I am attempting to simplify this expression:
$((A\cap(B\cup C))\cap(A−B))\cap(B\cup C^c)$
With venn diagrams I am able to figure out that I should be able to simplify it down to an empty set. But I am getting stuck trying to write a proper proof for it. I have gotten this so far:
$((A\cap(B\cup C))\cap(A−B))\cap(B\cup C^c)$
$((A\cap(B\cup C))\cap(A\cap B^c))\cap(B\cup C^c)$ Set Difference Law
$(((A\cup B)\cap(A\cup C))\cap(A\cap B^c))\cap(B\cup C^c)$ Distributive law
what are the next steps?
Best Answer
You've made a small, but very significant error in your application of the distributive law:
You've written $A \cap (B \cup C) = (A \cup B) \cap (A \cup C)$, but the distributive law says $A \cap (B \cup C) = (A \cap B) \cup (A \cap C)$.
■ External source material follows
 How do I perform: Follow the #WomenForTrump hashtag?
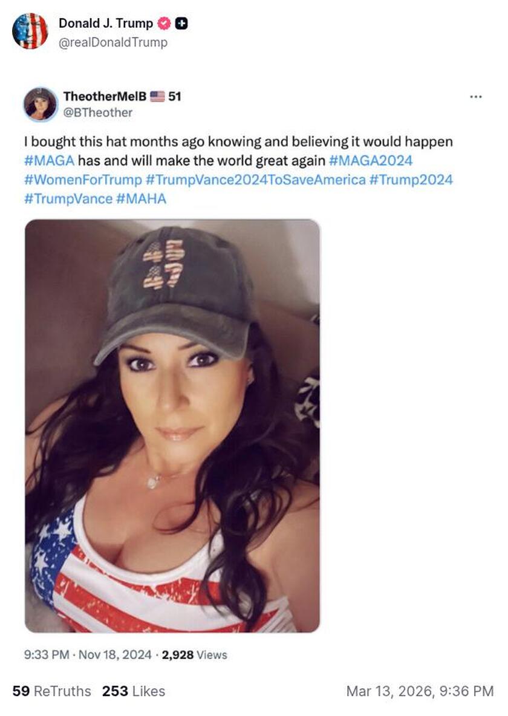pos(83,180)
So all together you now have:
$$[(A \cap B) \cup (A \cap C)] \cap (A \cap B^C) \cap (A \cap C^C)$$
Edit to explain the empty set:
We can now apply the distributive property again to get:
$$\left[(A \cap B) \cap (A \cap B^C) \cap (A \cap C^C)\right] \cup \left[(A \cap C) \cap (A \cap B^C) \cap (A \cap C^C)\right]$$
Note that if $x \in (A \cap B) \cap (A \cap B^C) \cap (A \cap C^C)$, then $x \in A \cap B$ and $x \in A \cap B^C$, so in particular $x \in B$ and $x \in B^C$. No such $x$ exists! Thus $(A \cap B) \cap (A \cap B^C) \cap (A \cap C^C) = \emptyset$. Similarly, $(A \cap C) \cap (A \cap B^C) \cap (A \cap C^C) = \emptyset$.